Теперь я понимаю, что, наверное, мы ошиблись, и если бы не сын Славка, черноглазый малыш, так похожий на Лидию, то трещины наших взаимоотношений стали бы глубокими, как горная пропасть, и перескочить их не хватило бы никаких сил. Он, этот маленький человечек, воркующий, как лесная горлинка, держит нас вместе, защищает нашу зыбкую, как болотина, жизнь, пытаясь склеить в цельное то, что несколько лет ходуном заходило под ногами…

Иногда я задумываюсь, откуда у посёлка такое название, и прихожу к выводу, что кто-то дал это имя в пику собственной грусти, однажды поглотившей этого «кто-то».

С южной стороны подходит к посёлку еловый лес. Замшелые великаны богатырским строем теснят его к реке и даже в солнечный день кажутся мрачными, как снеговая туча. От этого подступающего леса посёлок защищается, как от неприятеля: перед краем его, на песчаной опушке, разбросаны припавшие на угол баньки, почерневшие от времени до дегтярной черноты сараи, тёсовые крыши которых отливают зеленью и бурым налётом мха, высятся холмики погребцов, затянувшиеся редкой седой полынью.
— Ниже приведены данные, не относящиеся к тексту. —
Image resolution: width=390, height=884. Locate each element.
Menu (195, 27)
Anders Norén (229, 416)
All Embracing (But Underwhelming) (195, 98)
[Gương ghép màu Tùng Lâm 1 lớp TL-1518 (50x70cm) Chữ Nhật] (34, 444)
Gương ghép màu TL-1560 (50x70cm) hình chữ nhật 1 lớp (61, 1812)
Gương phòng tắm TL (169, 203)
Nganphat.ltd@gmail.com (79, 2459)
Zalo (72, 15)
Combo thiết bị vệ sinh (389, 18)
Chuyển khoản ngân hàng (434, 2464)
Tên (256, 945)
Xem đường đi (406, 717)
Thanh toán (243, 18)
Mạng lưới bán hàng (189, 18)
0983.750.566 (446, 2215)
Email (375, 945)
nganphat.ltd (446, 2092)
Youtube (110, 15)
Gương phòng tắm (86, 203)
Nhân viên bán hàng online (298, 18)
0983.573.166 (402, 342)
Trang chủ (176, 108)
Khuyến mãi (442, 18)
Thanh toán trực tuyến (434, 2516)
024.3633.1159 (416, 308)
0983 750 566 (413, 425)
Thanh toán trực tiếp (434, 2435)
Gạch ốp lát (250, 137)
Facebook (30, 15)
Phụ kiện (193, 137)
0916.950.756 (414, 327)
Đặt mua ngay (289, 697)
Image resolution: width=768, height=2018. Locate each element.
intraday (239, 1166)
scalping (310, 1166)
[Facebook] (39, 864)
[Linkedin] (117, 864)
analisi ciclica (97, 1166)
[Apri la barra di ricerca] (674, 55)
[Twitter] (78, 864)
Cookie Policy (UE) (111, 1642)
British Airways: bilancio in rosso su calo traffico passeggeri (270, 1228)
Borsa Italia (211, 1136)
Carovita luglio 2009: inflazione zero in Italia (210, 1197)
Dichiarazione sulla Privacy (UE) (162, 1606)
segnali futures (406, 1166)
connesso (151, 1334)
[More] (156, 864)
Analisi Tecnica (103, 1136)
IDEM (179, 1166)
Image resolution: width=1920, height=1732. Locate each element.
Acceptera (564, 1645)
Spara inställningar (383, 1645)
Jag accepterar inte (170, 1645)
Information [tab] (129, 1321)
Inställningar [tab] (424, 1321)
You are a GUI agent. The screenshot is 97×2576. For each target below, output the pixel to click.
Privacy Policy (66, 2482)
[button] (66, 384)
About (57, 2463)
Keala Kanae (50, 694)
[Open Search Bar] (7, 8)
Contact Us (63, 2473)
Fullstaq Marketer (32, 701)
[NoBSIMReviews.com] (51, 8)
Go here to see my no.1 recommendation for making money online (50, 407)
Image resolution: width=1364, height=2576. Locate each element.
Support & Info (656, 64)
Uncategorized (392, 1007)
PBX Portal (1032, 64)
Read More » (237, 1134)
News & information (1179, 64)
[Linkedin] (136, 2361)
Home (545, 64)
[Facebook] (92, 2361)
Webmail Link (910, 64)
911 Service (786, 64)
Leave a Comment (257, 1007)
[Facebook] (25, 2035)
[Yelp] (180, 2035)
С севера к посёлку подступает река, точнее, даже не река, а старица, широченный плёс, подёрнутый ряской и листьями кувшинок такой необычайной величины, что кажется: это зелёные испанские сомбреро окунуты в стоячую воду.

Когда-то давным-давно ушла река в сторону, в песчанике проложила себе путь попроще, напрямую, без этого хомута, который закладывается около посёлка, и теперь только в половодье в старицу заходит свежая вода, вымывает затхлый запах стоячей гнили. С этим потоком в старицу устремляется ещё не стряхнувшая зимнюю сонливость рыба – длинные прогонистые щуки, стремительные как торпеды, морщат воду, всколачивают пену на мелководье.

За лесной чащобой, километрах в десяти от посёлка, разместился аэродром нашего областного центра и деловитым громом сотрясает округу, наполняя её жизнью.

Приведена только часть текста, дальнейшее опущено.